ELENCO DEI COMPITI >>
A. Elenca tutte le pratiche di fine vita nominate nel testo su suicidio ed eutanasia.
B. Prosegui il testo su suicidio ed eutanasia a partire dal punto in cui si ferma.

ESTRATTO DELLA PAGINA >>
= = = =
Il tema del suicidio e della dolce morte indotta per alleviare le sofferenze si riferisce anche al celebre “colpo di grazia”, dal francese coup de grace, che letteralmente indica un colpo misericordioso, finale, inferto a un combattente ferito gravemente sul campo di battaglia per alleviarne le sofferenze, un gesto di pietà ultimo. Questa pratica ha contribuito ad attribuire un nome specifico alla lama con cui generalmente si infliggeva il colpo finale, la misericordia, proprio per sottolinearne l’uso compassionevole.
Con l’avvento del cristianesimo la pratica del suicidio e dell’eutanasia verrà considerata peccato mortale, perchè solo a Dio, il quale per atto d’amore dona la vita, è concesso toglierla.
= = = =
DATI FORNITI >>
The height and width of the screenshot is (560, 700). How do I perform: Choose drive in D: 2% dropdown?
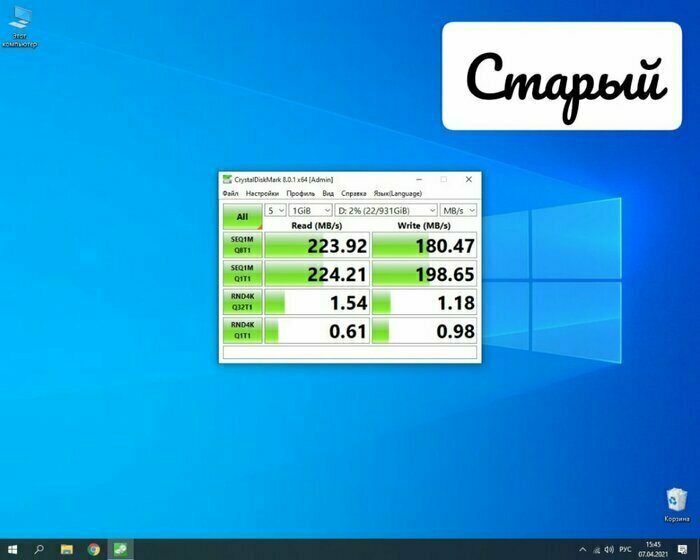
= = = =
RISPOSTE AI COMPITI >>
A.
- suicidio
- dolce morte indotta per alleviare le sofferenze
- colpo di grazia (coup de grace)
- eutanasia

B.
Nell’orizzonte della filosofia dell’Ottocento Schopenhauer considera il suicidio alla stregua del suo pessimismo estremo, dove la vita è dominata dal dolore e da una forza cieca e irrazionale. Il suicidio rappresenta non una liberazione dalla Volontà e dalla sofferenza e dalla noia, ma un atto estremo in cui l’individuo cede alla Volontà stessa: “Il suicidio è un errore: non è la volontà che viene distrutta, ma soltanto il fenomeno. È la distruzione della manifestazione individuale, non della volontà universale”. Chi si toglie la vita, non è un eroe tragico, ma un uomo che ha sperimentato a fondo l’orrore dell’esistenza, senza trovarvi soluzione.
Nel Novecento una testimonianza concreta della scelta di ricorrere all’aiuto della scienza per porre fine alle sofferenze in maniera silente ed indolore, è quella di Sigmund Freud, padre della psicanalisi. Il medico che ha rivoluzionato lo studio e l’approccio alla psiche in un orizzonte di senso completo, nell’opera Al di là del principio del piacere del 1920 introdusse il concetto di “pulsione di morte” (Thanatos) e “pulsione di vita” (Eros) Secondo lui, oltre alle pulsioni di vita (Eros), esiste nell’essere umano una pulsione che tende al ritorno allo stato inorganico, alla fine della tensione: la morte.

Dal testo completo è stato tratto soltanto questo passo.